Soluble compounds released by hypoxia-activated stellate cells confer invasive phenotypes in tumor cells. (A) PS1 supernatant was harvested after 72-h hypoxia (or normoxia control) to generate hypoxic PS1 supernatant (HPS) and normoxic PS1 supernatant (NPS). Example images of PANC-1 (upper row) and MIA PaCa-2 (lower row) cells exposed to 3 days of NPS/DMEM under normoxia, or with HPS/DMEM under hypoxia (brightness and contrast of the photos were adjusted). Scale bar: 50 µm. (B) Expression of VIM in PDAC cells was measured by flow cytometry and values were normalized to normoxic unconditioned medium group. Data show the average gMFI ± S.E.M. (* p < 0.05, ** p < 0.01). (C) MIA PaCa-2 cells were incubated under conditions of H or H HPS for indicated times with normoxic incubation as a control. Cells were processed for Western blotting, using antibodies against ZEB1 and vimentin (VIM). GAPDH was used as loading control. (D) Transwell migration assays were performed on PANC-1 cells following treatments with NPS and normoxia, or HPS and hypoxia. 1% FCS was used as a chemoattractant. Migration curves are plotted with S.E.M. and corrected for no attractant controls (medium without FCS).

Figure 4

Candidate stromal cytokines upregulated in response to hypoxia. (A) PANC-1 cells were exposed to 3 days of unfiltered, 10, 30, 50, 100 kDa filtered HPS (upper row peaks) or unconditioned medium (lower row peaks). Flow cytometry was performed for VIM. (B) An AAH-CYT-4000 (RayBiotech, Norcross, GA, USA) cytokine array of four membranes was used to analyze HPS, with NPS as control. Pixel density was determined by measuring spot chemiluminescent signals in ImageJ, and calculated after correction for the negative and positive controls on the membranes and dividing by the NPS control.

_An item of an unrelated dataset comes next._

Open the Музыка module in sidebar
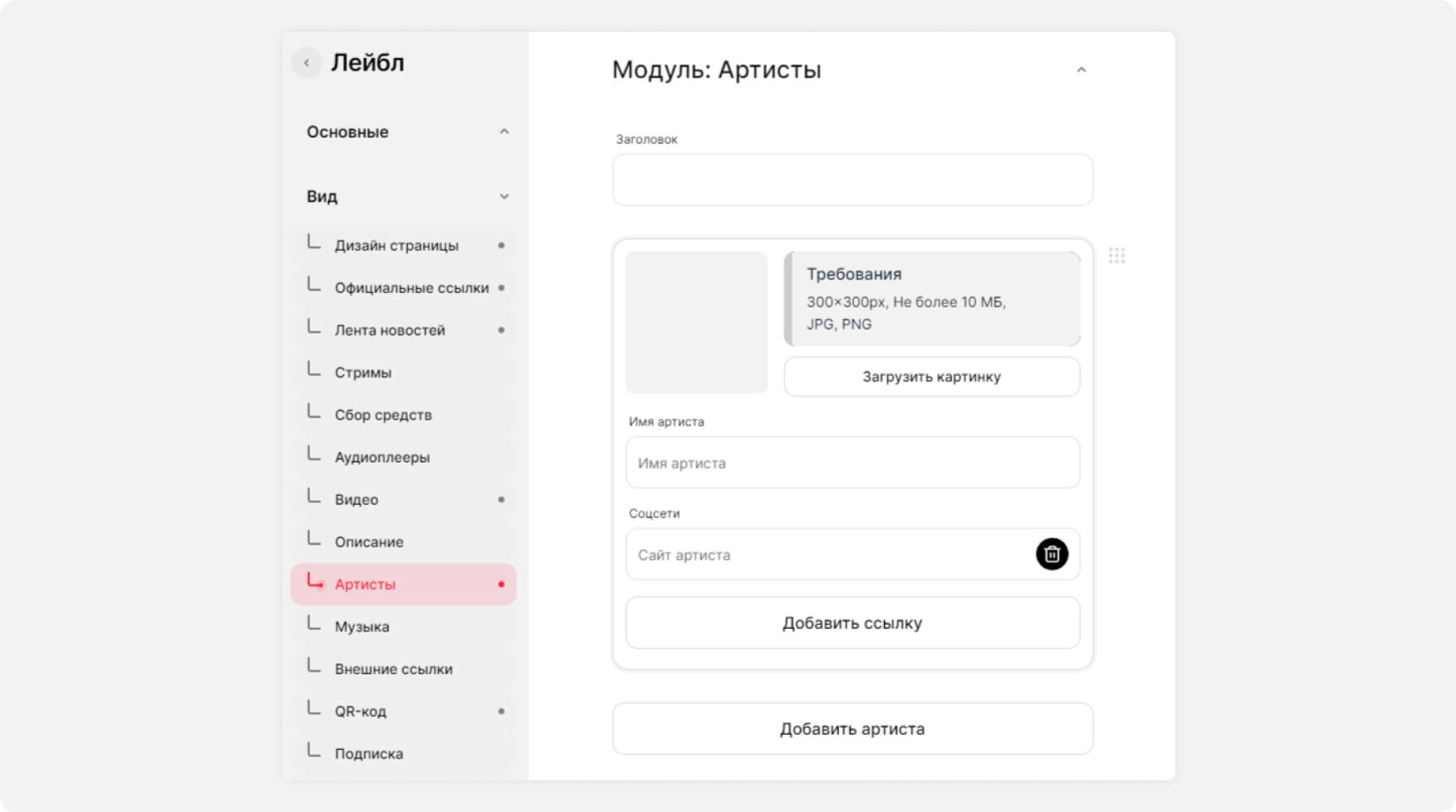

Coded boxes on membranes scans correspond to matching significantly upregulated cytokines listed in descending order in panel C. (C) All highly induced cytokines are plotted. Statistically significant upregulated cytokines within the size range determined (between 30–100 kD) are shown in red bars (* p < 0.05, ** p < 0.01, *** p < 0.001). (D) PS1 cells were incubated under hypoxia for 3 days or 7 days, with untreated as control. Candidate cytokine levels were determined by qPCR and normalized to control. Candidates of statistically significant upregulation are plotted (* p < 0.05, ** p < 0.01, *** p < 0.001).

Figure 5

Tumor cell EMT is driven by MMP10. (A) AMC-PDAC-053M cells were treated with NPS, HPS, and HPS + GM6001 under hypoxia. Scale bar: 20 µm. (B) Expression of VIM in cells were assessed by flow cytometry on PANC-1, AMC-PDAC-053M and AMC-PDAC-067. Data were normalized to NPS group and is shown by average gMFI ± S.E.M. (* p < 0.05, ** p < 0.01). A dot refers to a cell line.